With the most aggravated air about him, he bashed the ivory violin case upon the mahogany desk. "Christine Daae, you might be the most spoiled little brat I have ever met!" he hissed.
I was shocked, breathless. "A what?" I echoed.
"BRAT, BRAT, BLOODY DAMNED BRAT," he barked. "You think the death of your father gives you a permit to lounge about on your past and feel superior over every other living being. You happen to also be an even greater hypochondriac than that bloody Persian she-male, and I dare say I know him rather well! Nagging, sniveling over every little ache. Drives a bloody man insane!"

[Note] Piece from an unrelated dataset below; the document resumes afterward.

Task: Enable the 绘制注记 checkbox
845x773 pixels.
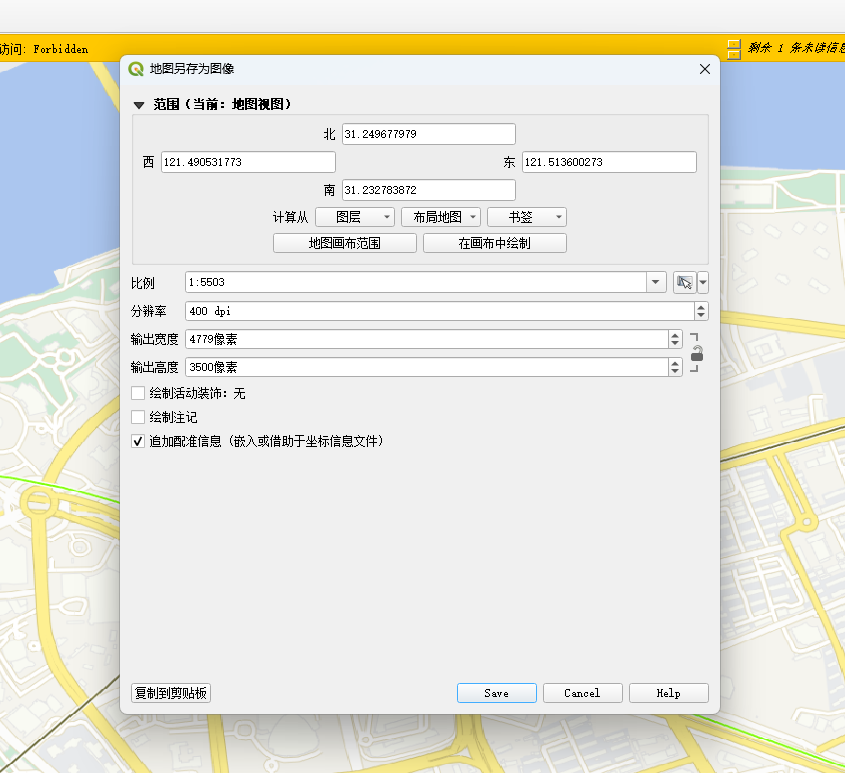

The rest of the visit was stilted and stiff. We departed from each other's company early. We had never had a true fight with each other. Had that little ingénue done this? Had I done this? In any event, I decided ultimately that whoever this little tart might be, I despised her.
Because I was not a child or a brat or…or…jealous. That's exactly what I wasn't. And how dare anyone accuse me of the contrary.